On prend une terrine neuve vernissée, qu’il faut n’avoir ni achetée ni marchandée ; on y met du sang de mouton, de la laine, du poil de différens animaux, & des herbes venimeuses, qu’on mêle ensemble, en faisant plusieurs grimaces & cérémonies superstitieuses, en proférant certaines paroles, & en invoquant les démons. On met ce charme caché dans un endroit voisin de celui auquel on veut nuire, & on l’arrose de vinaigre, suivant l’effet qu’il doit produire. Ce charme dure un certain tems, & ne peut être emporté que par celui qui l’a mis, ou quelque puissance supérieure. Voyez Sorcier. (G)

Charme ; (Medec.) voy. Medecine magique.

Charme, voyez Enchantement.

Charme, s. f. (Hist. nat.) carpinus, genre d’arbre qui porte des chatons composés de plusieurs petites feuilles qui sont attachées en forme d’écailles à un axe, & qui couvrent chacune plusieurs étamines. Les embryons naissent sur le même arbre séparément des fleurs, & se trouvent entre les petites feuilles d’un épi qui devient dans la suite plus grand & plus beau. Alors au lieu d’embryon il y a des fruits osseux, marqués pour l’ordinaire d’un ombilic applati & cannelé. Ils renferment une semence arrondie, & terminée en pointe. Tournefort, Inst. rei herb. Voyez Plante. (I)

Ce grand arbre est fort commun dans les forêts, mais on en fait peu de cas : dans son état naturel il n’a nulle beauté ; il paroît vieux & chenu dès qu’il a la moitié de son âge, & il devient rarement d’une bonne grosseur. Son tronc court, mal proportionné, est remarquable sur-tout par des especes de cordes qui partent des principales racines, s’étendent le long du tronc, & en interrompent la rondeur. Son écorce blanchâtre, & assez unie, est ordinairement chargée d’une mousse brune qui la dépare. La tête de cet arbre, trop grosse pour le tronc, n’est qu’un amas de branches foibles & confuses, parmi lesquelles la principale tige se trouve confondue ; & la feuille, quoique d’un beau verd, étant petite, ne répond nullement à la grandeur de l’arbre ensorte que si à cette apparence ingrate, on ajoûte sa qualité de résister aux expositions les plus froides, de réussir dans les plus mauvais terreins, & d’être d’un bois rebours & des plus durs ; ne pourroit-on pas considérer le charme entre les arbres, comme on regarde un Lappon parmi les hommes ? Cependant en ramenant cet arbre à un état mitoyen, & en le soûmettant à l’art du jardinier, on a trouvé moyen d’en tirer le plus grand parti pour la variété, l’embellissement, & la décoration des jardins.

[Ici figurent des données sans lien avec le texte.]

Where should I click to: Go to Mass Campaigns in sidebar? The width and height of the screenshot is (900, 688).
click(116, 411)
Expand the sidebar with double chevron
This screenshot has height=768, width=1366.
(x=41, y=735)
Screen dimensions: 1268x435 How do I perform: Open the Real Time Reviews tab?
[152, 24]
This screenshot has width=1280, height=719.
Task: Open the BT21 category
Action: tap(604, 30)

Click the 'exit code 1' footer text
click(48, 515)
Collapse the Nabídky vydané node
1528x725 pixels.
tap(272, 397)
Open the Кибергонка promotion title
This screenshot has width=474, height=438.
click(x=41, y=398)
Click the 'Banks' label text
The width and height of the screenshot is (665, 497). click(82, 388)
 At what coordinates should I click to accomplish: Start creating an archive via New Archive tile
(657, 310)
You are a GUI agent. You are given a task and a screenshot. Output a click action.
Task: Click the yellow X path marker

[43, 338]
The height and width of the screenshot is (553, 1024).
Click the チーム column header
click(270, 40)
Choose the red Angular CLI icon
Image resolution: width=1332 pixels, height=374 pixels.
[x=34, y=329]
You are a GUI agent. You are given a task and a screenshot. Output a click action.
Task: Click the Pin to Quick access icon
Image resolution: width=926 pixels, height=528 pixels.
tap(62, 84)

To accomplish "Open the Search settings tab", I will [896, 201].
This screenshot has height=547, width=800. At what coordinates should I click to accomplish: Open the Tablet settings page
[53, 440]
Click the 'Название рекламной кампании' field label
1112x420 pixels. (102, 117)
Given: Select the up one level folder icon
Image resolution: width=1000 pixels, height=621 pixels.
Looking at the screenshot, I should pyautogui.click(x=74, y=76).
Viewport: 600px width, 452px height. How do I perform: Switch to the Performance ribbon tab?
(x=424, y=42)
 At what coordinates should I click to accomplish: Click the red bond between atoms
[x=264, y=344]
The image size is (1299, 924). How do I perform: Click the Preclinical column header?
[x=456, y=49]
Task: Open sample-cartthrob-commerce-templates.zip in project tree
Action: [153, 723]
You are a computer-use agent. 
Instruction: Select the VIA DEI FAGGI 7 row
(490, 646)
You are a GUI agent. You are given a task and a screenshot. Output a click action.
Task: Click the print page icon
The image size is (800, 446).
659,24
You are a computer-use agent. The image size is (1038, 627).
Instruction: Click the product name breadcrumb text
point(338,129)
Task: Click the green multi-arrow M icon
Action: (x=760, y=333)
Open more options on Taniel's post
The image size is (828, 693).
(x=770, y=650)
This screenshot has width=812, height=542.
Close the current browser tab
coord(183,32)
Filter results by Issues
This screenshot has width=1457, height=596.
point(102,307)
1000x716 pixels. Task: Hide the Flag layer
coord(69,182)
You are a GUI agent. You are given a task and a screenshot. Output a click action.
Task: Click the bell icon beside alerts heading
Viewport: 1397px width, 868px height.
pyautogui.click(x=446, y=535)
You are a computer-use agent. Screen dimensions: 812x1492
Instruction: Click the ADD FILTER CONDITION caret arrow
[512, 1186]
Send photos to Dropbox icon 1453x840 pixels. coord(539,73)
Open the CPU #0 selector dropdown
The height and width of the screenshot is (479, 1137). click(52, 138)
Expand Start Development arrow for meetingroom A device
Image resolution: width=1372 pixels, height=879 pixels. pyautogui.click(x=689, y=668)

Mais avant que d’entrer dans le détail de ce qui dépend de l’art, suivons le charme dans la simple nature.

Terrein, exposition. On met cet arbre au nombre de ceux qui par leur utilité tiennent le second rang parmi les arbres fruitiers. En effet il ne laisse pas d’avoir quelques qualités avantageuses : il remplit dans les bois des places, où presque tous les autres arbres se refusent, & il s’accommode de tous les terreins : on le voit dans les lieux froids, montagneux, & stériles ; il vient fort bien dans les terreins pierreux, graveleux, & sur-tout dans la craie, qui paroît être même son terrein naturel ; il se plaît souvent dans les terres dures, glaiseuses, humides ; enfin se trouve-t-il dans une bonne terre, où les autres arbres le gagnent de vîtesse, il vient dessous, & souffre leur ombrage. Quelque part que soit placé

cet arbre, son bois est toûjours de mauvaise essence, son accroissement trop lent, & son branchage menu & court : cela peut être néanmoins compensé par la bonne garniture qu’il fait dans un taillis, où il vient épais & plus serré qu’aucune autre espece d’arbre, & par son tempérament robuste, qui le fait résister aux plus grands froids & aux gelées de printems, même lorsqu’il est en jeune rejetton sur taillis. C’est en cette nature de bois qu’on peut tirer le meilleur parti de cet arbre, qui croît trop lentement, & se couronne trop tôt, pour profiter en futaie. On prétend qu’il faut le couper à quinze ans pour le plus grand profit.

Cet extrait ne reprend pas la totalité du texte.